Zettai has asked for the wisdom of the Perl Monks concerning the following question:

Hi all, I have searched through the forums and this is very likely a duplicate but I really can't figure this out. I am a newbie at programming and Perl and it is probably beyond me. At the moment I am trying to take some Japanese vocabulary from a MS Access file and then first print it as output to the screen but eventually I want to put it on a website. The first row in my database is: English: 'Ah!' Kana: aa (in hiragana) Kanji: NA (because there is no kanji for this expression) So far I have this:
use DBI; use Encode; use Jcode; my $dbh = DBI->connect('DBI:ODBC:japan','','') or die "Cannot connect: + $DBI::errstr\n"; my $sth = $dbh->prepare('Select English, Kana, Kanji from Vocab') or die "Cannot prepare: $DBI::errstr\n"; $sth->execute or die "Cannot execute: $DBI::errstr\n"; @row = $sth->fetchrow_array(); print("@row\n"); $i=0; foreach $i (@row) { print(getcode($i), "\n"); $i++; } my $ustring = decode( 'ascii1', $row[2] ); print("My ustring is now $ustring\n"); #$dbh->disconnect;
Output1: ---------- Ah! ? NA ascii1 ascii1 ascii1 Unknown encoding 'ascii1' at ... line 22.
So I get a question mark when I try to print the Hiragana and Kanji (for subsequent rows). I used Jcode hoping to see in what form the perl program receives the information. But if feels like I am doing this part wrong. Don't I need to check the data before it enters the perl structure? Even if I did this part right the encoding looks strange as per 'ascii1'. But if I change it to just 'ascii' then my output is this:
Output2: --------- Ah! ? NA ascii1 ascii1 ascii1 My ustring is now 1.
I have no idea how this all works. Can someone please help me use Jcode correctly so I can see how the program receives the data from MS Access and also how to then print out the hiragana or kanji correctly to the screen? Thanks very much for your time.

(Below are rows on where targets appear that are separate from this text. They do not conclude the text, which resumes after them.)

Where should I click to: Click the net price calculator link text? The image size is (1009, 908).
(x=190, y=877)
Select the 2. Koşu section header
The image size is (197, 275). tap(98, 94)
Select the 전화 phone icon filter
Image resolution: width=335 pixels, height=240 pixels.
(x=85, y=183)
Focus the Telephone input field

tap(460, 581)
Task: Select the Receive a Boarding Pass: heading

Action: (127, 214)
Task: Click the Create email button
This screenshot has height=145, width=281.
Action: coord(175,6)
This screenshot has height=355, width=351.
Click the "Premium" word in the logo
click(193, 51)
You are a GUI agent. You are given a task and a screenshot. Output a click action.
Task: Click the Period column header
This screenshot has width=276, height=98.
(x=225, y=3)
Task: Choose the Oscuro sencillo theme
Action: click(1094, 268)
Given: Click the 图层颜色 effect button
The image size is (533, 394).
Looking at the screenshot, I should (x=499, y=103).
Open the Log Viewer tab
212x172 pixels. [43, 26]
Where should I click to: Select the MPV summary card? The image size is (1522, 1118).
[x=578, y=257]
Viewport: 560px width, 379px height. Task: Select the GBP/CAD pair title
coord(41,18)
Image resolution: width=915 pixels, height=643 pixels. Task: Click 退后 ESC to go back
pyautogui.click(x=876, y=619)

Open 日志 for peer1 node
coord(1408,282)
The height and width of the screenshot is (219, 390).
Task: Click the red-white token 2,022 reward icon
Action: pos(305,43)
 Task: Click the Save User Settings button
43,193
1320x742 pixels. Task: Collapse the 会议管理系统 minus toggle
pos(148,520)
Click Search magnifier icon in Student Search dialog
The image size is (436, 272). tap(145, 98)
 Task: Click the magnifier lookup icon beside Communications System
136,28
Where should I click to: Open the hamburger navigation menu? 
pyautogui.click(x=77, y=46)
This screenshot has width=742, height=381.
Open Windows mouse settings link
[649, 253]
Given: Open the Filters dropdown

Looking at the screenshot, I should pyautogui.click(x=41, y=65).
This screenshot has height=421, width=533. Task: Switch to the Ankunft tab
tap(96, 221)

Replies are listed 'Best First'.
Re: MS Access Input -> Japanese Output
by almut (Canon) on Nov 13, 2006 at 04:14 UTC

    Hi, first thing to do is to figure out in what encoding the japanese characters are being returned. Likely candidates are UTF-8, UCS-2 or CP932. There are several ways to find out:

    1) - theoretical approach

    Read all the docs and merge what they tell you... Not recommended :)

    2) - trial and error

    Try to convert the string ($row[1] in your case) using

    $utf8 = Encode::decode('assumed-encoding-of-s', $s)

    until you end up with a valid UTF-8 string in $utf8. As you probably don't know yet how to tell the latter, I guess the next approach is better suited, though

    3) - empirical analysis

    print the byte representation of the string in hex

    print unpack("H*", $s);

    and look up what you get in one of the encoding tables that you can find via Google.

    Just as an example, the following code

    use Encode "encode"; my $a = "\x{3042}"; # hiragana 'a' == codepoint U+3042 my $a_enc = { # common unicode encodings utf8 => $a, ucs2be => encode("ucs2be", $a), ucs2le => encode("ucs2le", $a), # common jp legacy encodings sjis => encode("sjis", $a), cp932 => encode("cp932", $a), # MS version of shift-jis eucjp => encode("eucjp", $a), # ASCII not possible! ascii => encode("ascii", $a), # -> renders as '?' (3f) }; for my $encoding (sort keys %$a_enc) { printf "%-6s : %s\n", $encoding, unpack("H*", $a_enc->{$encoding}); }

    prints out the hex representation of Hiragana 'a' in various encodings:

    ascii : 3f cp932 : 82a0 eucjp : a4a2 sjis : 82a0 ucs2be : 3042 ucs2le : 4230 utf8 : e38182

    Generally, it's NOT possible to convert this character to ASCII, so there's no use in trying...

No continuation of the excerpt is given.